Task
According to the article about Lembit Opik below, where did he work as Global Human Resources Training Manager?

----- Document extract -----

Former MP sets up as music boss and personnel expert in his post-Westminster life, reports Farah Dib

Lembit Opik

Following some unsuccessful attempts to break through as a pop star and a recent stab at professional wrestling that resulted in hospitalisation, former Lib Dem MP Lembit Opik has returned to a career for which he was little known: HR management.

Drawing upon his experience as Global Human Resources Training Manager at the Newcastle offices of Procter & Gamble, Opik is hoping that his latest vision of personnel development will pay off. His work with the band Electric Flower is set to interlink his experience in politics with interpersonal and leadership skills – and is likely to draw from various episodes of his “personal journey from human resources to unemployment via one multinational, two careers and an Australian jungle”, which were aired and shared in a talk at London School of Economics (LSE) earlier this year.

Ironically, his bid to re-establish his HR credentials included working a highly public critique of his political soul-mate Nick Clegg’s performance into the LSE talk. A critique that involved calling for Clegg’s resignation. Ahead of the talk, he explained his rationale to London HR Connection: “Once people hear the issues from an HR perspective, I think most of the audience will agree,” he said. “It’s not personal; it’s strategic and its business.” But it wasn’t all serious. “Being an MP was a bit like being a corporate training manager,” he joked at the event, “except that fewer people seem to dislike me in the latter role – and that’s a refreshing change!”

Proving that the 46-year-old is not ready to completely leave the celebrity spotlight behind, Opik told Professional Manager that he is determined to use his management skills to help Electric Flower bring live music back to the pub scene. “They found me in the Toulouse Lautrec in Kennington and asked me if I wanted to work with them. I said: ‘Give me a ring tomorrow and if I’m still up for it then, lets do it!’ I’m a musician myself and if there’s one thing a good pub needs, it’s live music.”

His previous musical undertakings have met with a cool reception – but he hopes that the Electric Flower project, coupled with a revival of his HR career on the side, will demonstrate once and for all that his management skills have got what it takes in his post-Westminster life.

----- Dataset extract -----

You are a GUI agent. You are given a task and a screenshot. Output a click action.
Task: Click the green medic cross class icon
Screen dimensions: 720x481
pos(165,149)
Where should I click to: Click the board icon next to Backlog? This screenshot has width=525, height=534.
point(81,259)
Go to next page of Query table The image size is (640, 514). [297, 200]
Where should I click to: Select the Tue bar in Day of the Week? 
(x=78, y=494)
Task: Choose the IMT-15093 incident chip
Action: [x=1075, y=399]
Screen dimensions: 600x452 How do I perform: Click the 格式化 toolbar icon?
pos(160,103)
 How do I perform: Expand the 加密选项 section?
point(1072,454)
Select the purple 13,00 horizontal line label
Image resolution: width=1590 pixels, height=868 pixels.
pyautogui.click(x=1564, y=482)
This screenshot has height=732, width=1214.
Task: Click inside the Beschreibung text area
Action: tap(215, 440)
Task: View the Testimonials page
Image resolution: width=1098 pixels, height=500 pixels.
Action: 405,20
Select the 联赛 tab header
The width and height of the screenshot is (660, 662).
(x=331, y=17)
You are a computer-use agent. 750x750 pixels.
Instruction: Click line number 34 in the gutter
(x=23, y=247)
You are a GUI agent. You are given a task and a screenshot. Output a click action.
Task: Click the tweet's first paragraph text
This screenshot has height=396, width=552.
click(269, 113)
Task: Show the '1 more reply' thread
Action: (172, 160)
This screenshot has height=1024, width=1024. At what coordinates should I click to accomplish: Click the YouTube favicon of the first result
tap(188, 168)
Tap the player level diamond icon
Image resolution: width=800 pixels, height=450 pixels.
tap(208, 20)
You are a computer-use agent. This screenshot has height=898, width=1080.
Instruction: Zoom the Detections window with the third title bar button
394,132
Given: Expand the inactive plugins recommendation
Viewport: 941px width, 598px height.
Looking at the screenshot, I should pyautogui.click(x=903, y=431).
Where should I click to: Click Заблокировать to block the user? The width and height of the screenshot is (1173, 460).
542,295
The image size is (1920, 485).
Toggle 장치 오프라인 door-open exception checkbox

-----

Output of the exercise
At the Newcastle offices of Procter & Gamble.